Heavy Regards, RealHeavyDude.
 
Yes, you can use a quiet point to set things up to make an OS utility backup. Or a snapshot using disk utilities. That is what it is for.

As RHD points out -- it is up to you to make sure that you get it right. And it is relatively easy to mess it up. Especially if you are in an organization where the right hand doesn't talk to the left. Consider a case where you initially set everything up and carefully ensure that all of the right filesystems are being snapshot. 6 months later you run out of space on those filesystems and the admin adds a new filesystem... Or a temporary disk shortage leads to one extent being placed on an oddball filesystem... nobody notices until the system crashes and you need to restore...

One non-obvious thing to be careful of when using proquiet... the command returns immediately. But that does not mean that it is safe to start your backup. All it did was to queue a request for a quiet point. You must monitor the .lg file to determine when the quiet point is actually active. 99 times out of 100 it may be active more or less immediately. But it sometimes takes a little while and starting your OS backup prematurely is one of those easy ways to mess up.

You can be certain that the one time that it screws up will also be the time when you need to restore...
 
I'd love to hear the experienced Progress guys like yourself take on virtualizing Progress best practice.

There are some threads in the forum already. Or you could open a new one and ask away!
 
Ahh now you guys did it, now I am feeling like I can make this proquiet thing happen.

So I ran showcfg, thanks for the tip Really Heavy Dude.
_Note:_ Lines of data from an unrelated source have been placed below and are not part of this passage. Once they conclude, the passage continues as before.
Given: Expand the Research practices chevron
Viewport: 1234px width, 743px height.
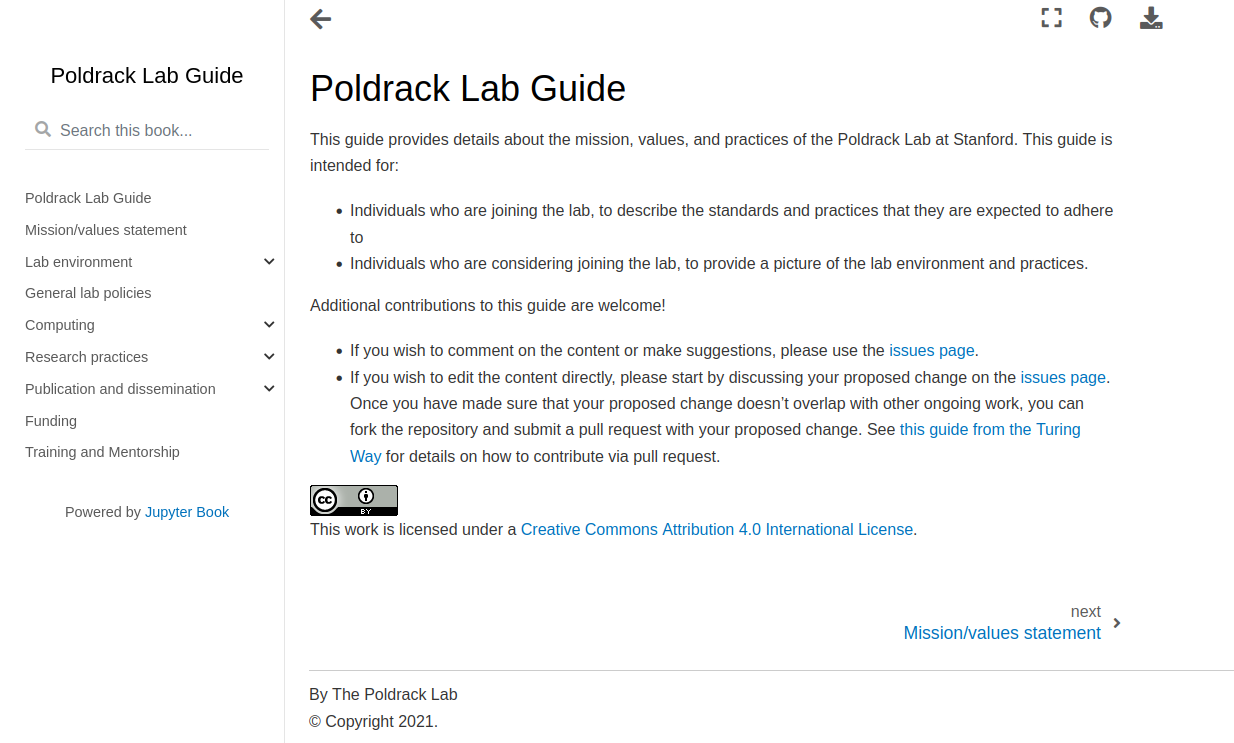Looking at the screenshot, I should tap(269, 357).
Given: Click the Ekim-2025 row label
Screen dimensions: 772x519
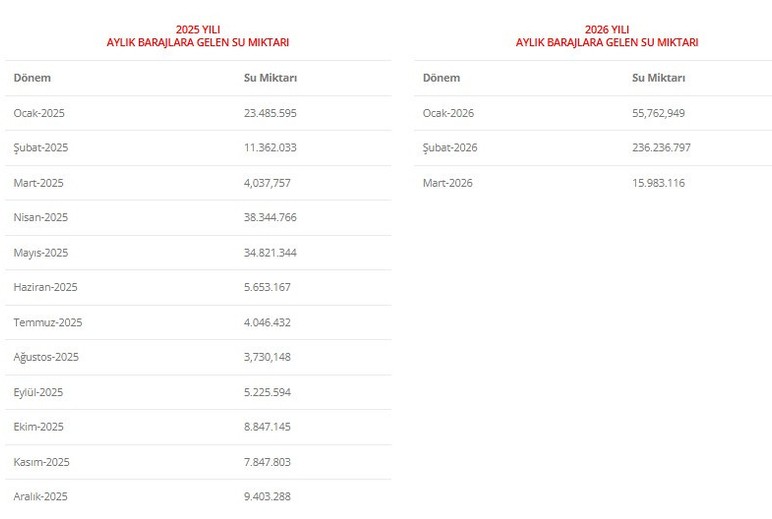Looking at the screenshot, I should 38,427.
Looks like we are Enterpise licensed on this server right?

showcfg | grep -i product
Product Name: OE Application Svr Ent
Product Name: 4GL Development System
Product Name: OE Enterprise RDBMS
Product Name: Client Networking

There you are Tom, glad you replied.

The .lg file you are talking about the database specific .lg file. For example for our database named "dharry".. would be dharry.lg
I assume I could use a script to kick this off, excuse the oversimplification..I don't yet know what I would look for in the log until I test.

###
proquiet dharry enable
until grep -i "quiet point active"
do
sleep 10
done

lvm snap command ...

check status here

proquiet dharry disable
###

I agree with you 100% that it will need to be watched very carefully. I have a good relationship with the DBA team so we would have to have a meeting around any changes first.


So now I have to ask..

Once I run "proquiet dbname enable" and I see the confirmation in the lg file that the quiet point creation succeeded, if I snapshot the necessary filesystems, these filesystems are now considered a valid source for a progress database backup right?

Just want to make sure I am not missing anything. Any issues with proquiet that you guys have seen like it fails or times out?
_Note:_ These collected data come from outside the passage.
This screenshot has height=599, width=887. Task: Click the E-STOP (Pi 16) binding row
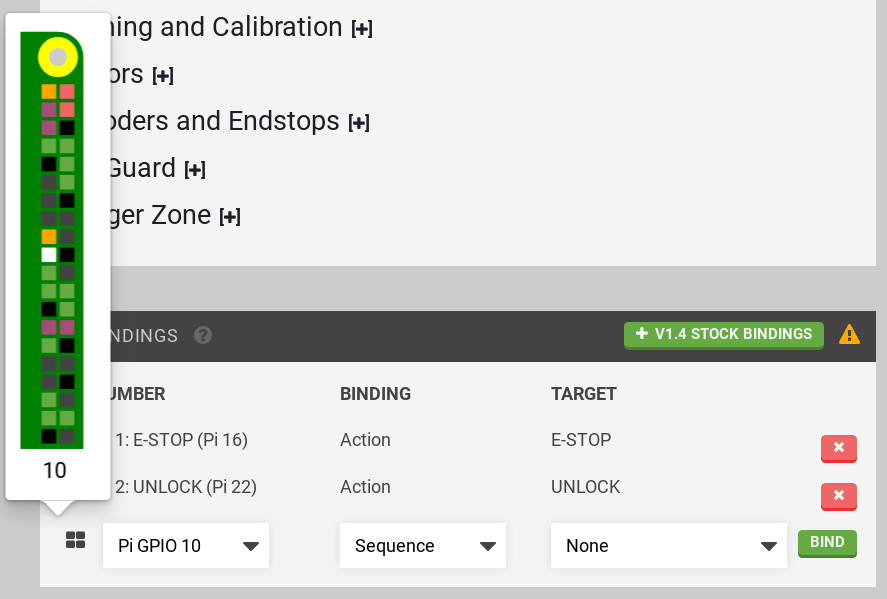(180, 440)
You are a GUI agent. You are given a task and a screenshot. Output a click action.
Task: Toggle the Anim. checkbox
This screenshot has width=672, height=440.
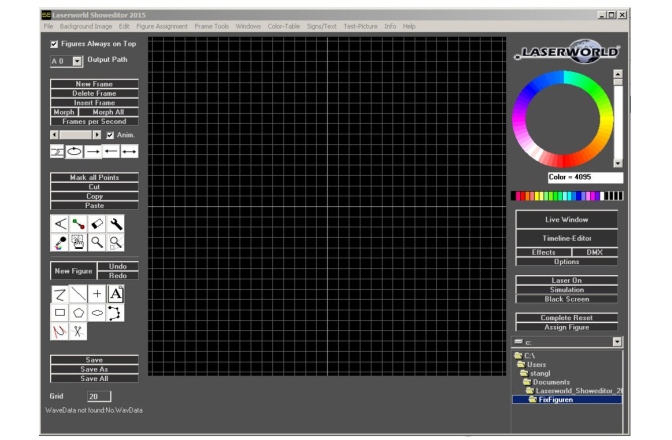pos(110,134)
Thanks again Tom and Really Heavy Dude.

James
 
That is correct. Other than needing to wait for confirmation I've not seen any issues.

Thank you Tom

Would you mind confirming from the output that I have an Enterprise license?

Product Name: OE Application Svr Ent
Product Name: 4GL Development System
Product Name: OE Enterprise RDBMS
Product Name: Client Networking


Thanks again
James
 
Thank you Tom

Would you mind confirming from the output that I have an Enterprise license?

Product Name: OE Application Svr Ent
Product Name: 4GL Development System
Product Name: OE Enterprise RDBMS
Product Name: Client Networking


Thanks again
James
It says "OE Enterprise RDBMS". What more confirmation do you need?
Sorry Tom, I wasn't sure but thanks for confirming.

Appreciate it.

James
 
Hello Tom and Really Heavy Dude,

I have another question. I understand the proquiet command creates a quiet point to allow the database extents to be copied to disk or tape. What I am unsure of is how do we ensure that the in use AI extent is committed so we can backup the AI files properly? In talking to our DBA team they have communicated that this AI extent commit is performed as part of the probkup onnline command.

Does proquiet do the same or is there a manual way to perform this action?